* AIM OF THE EXERCISE
In the entries below, which lines run from the one with "654x486 pixels." through the one with "Task: Click the public globe privacy icon"? Repeat exactly those, both included, and no pictures.

* MATERIAL FOR THIS TASK
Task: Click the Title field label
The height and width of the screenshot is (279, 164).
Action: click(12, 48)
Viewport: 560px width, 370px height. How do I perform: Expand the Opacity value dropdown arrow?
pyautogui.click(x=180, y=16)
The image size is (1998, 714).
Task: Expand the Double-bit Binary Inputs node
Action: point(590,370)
---
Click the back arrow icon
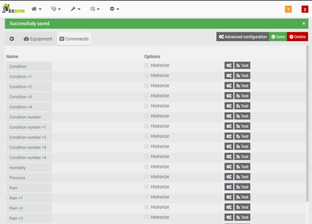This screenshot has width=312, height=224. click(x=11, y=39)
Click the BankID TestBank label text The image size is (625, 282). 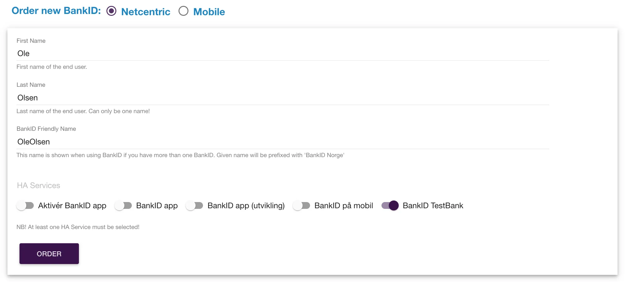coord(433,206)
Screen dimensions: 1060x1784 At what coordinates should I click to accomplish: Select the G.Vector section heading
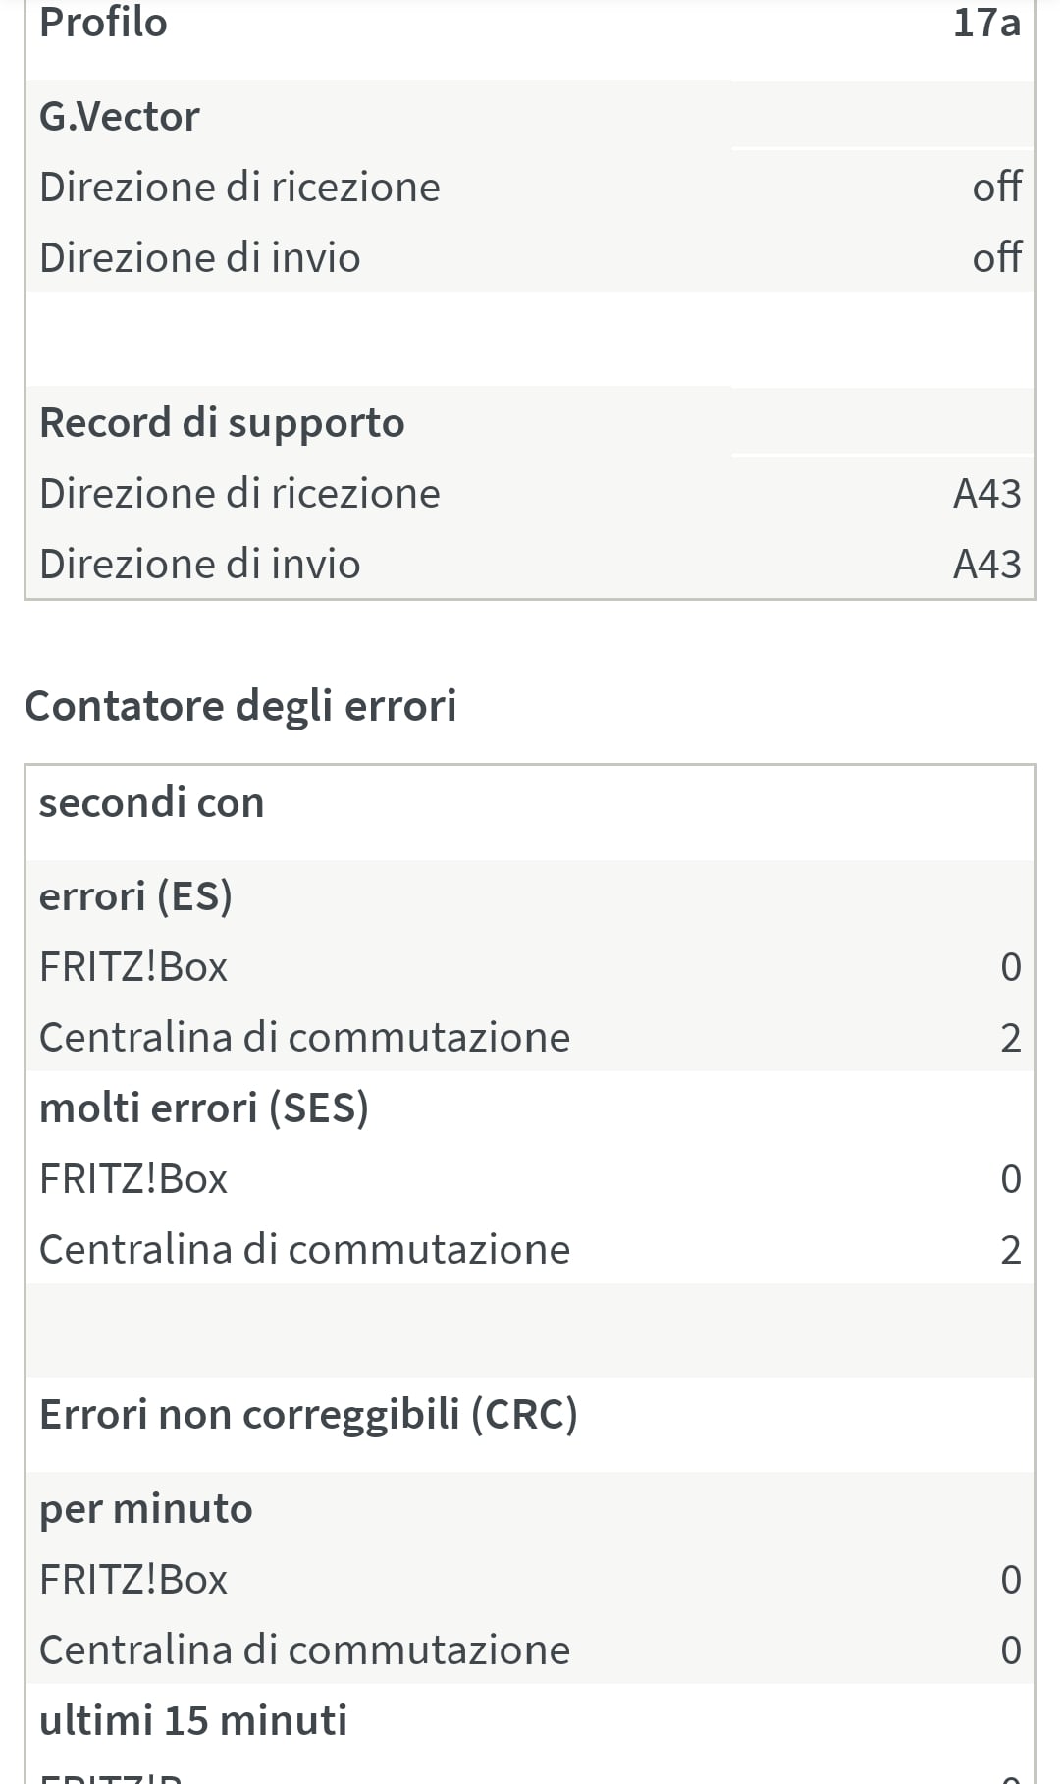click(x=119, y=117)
* * *
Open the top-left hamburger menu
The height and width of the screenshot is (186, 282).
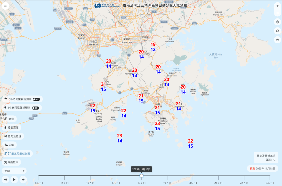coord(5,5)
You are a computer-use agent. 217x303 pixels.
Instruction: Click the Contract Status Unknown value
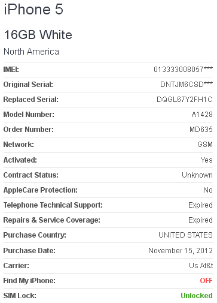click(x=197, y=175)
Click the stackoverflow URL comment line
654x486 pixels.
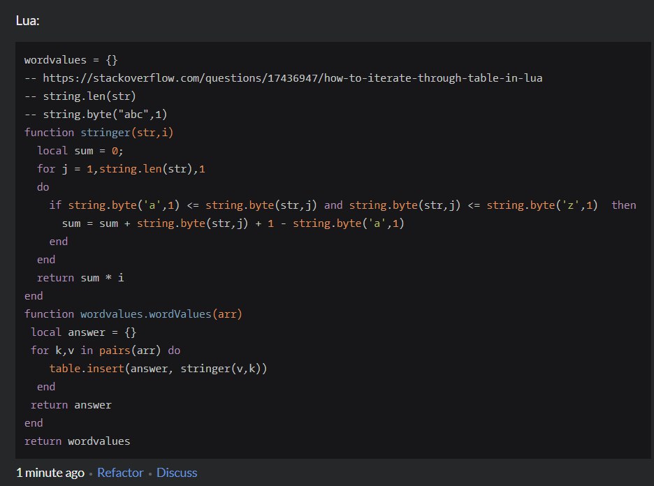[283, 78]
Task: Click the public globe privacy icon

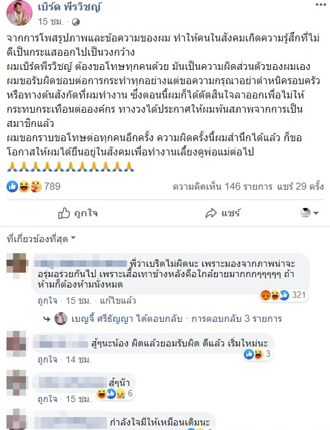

* TASK RESULT
654x486 pixels.
[283, 78]
Task: Click the public globe privacy icon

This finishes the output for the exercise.